In my own recent research with Rachel Young, Amanda Hinnant and María E. Len-Ríos, we learned that U.S. health journalists often develop informal care practices on their own, outside any institutional framework, and while these journalists were often thinking about care in their interactions with ordinary citizens, there was no systemic shift in recognizing and naming care as a foundational norm.
But caring requires institutional support. Explaining the reporting process thoroughly, allowing sources to review quotations and change their portrayals, following up after publication and maintaining meaningful relationships with sources is not possible without changes to dominant journalistic norms and practices.
Across the world, journalists are working under increasingly precarious conditions. They’re underpaid, overworked, freelancing without institutional backing, juggling multiple assignments. My doctoral research, in which I interviewed 36 Nigerian journalists, shows precarity estranges journalists from the profession, from themselves and from the public. Precarity is exhausting and soul-sapping. When your salary barely covers your basic living expenses and your organization expects you to turn in stories in such short time while changing priorities quickly, you have less patience with stories.
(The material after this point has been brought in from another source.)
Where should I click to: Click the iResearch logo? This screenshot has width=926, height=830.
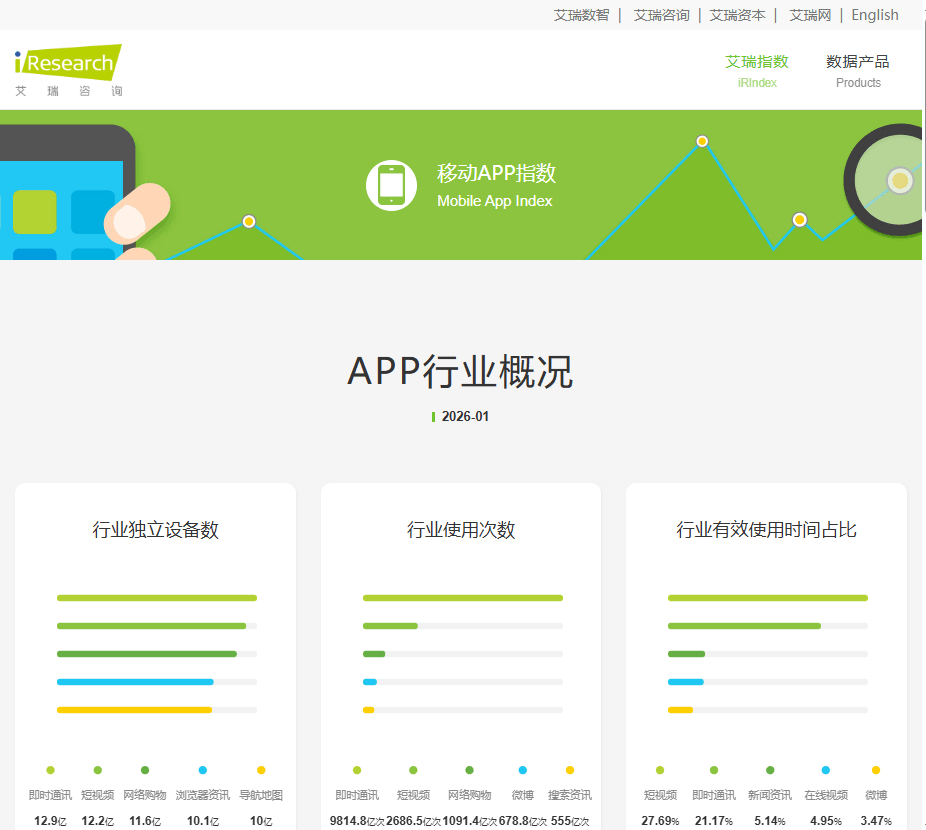(64, 63)

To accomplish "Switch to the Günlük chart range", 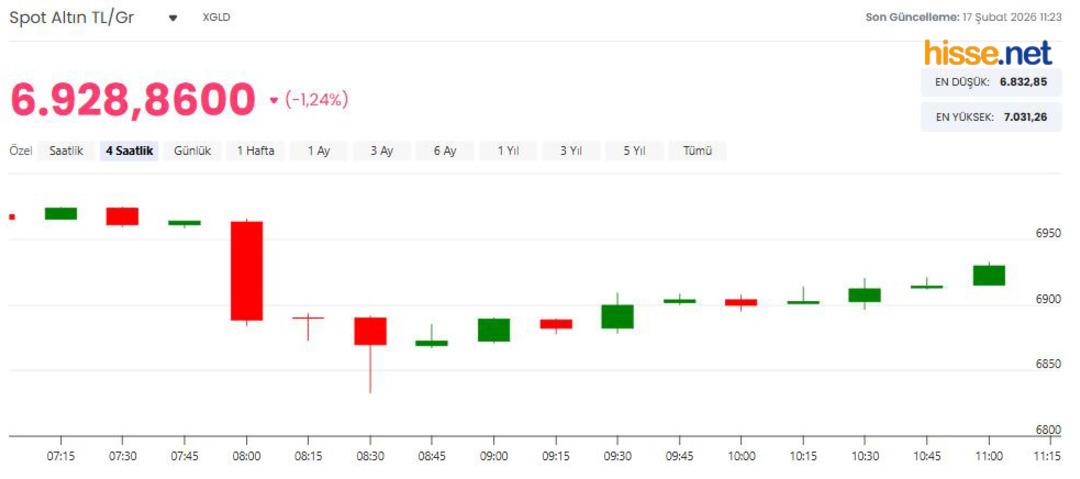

Care-based journalism asks reporters to maintain relationships with their sources beyond publication, but maintaining a relationship requires resources that precarious working conditions simply do not provide.
One journalist I interviewed in Nigeria had traveled at her own expense to report on a cholera outbreak in a remote village in southern Nigeria with no road, water, electricity or health center. Her story went viral and attracted an NGO that drilled public boreholes for the village. She wanted to return and follow up with her sources, see how they were doing and if their needs had been met, but she told me she was waiting for when she had the time and money.
Nobody told me to care about the people I encountered in my reporting at CNN. Nobody told me not to, either. Prioritizing care in journalism means the institution must break the silence around care. Newsrooms must give journalists enough time and resources to practice care, must teach them how to do so. Already, many journalists care at their own personal cost and with no support. The question is whether journalism as an institution is willing to care with them.
Munachim Amah is a doctoral candidate at the University of Iowa School of Journalism and Mass Communication. A former digital journalist for CNN covering West Africa, his doctoral research examines precarity and journalism practice in Nigeria. His research on media representations of poverty has been published in Journalism, Journalism Practice, and African Journalism Studies. His recent co-authored study on care-based practices among U.S. health journalists was published in Journalism Studies.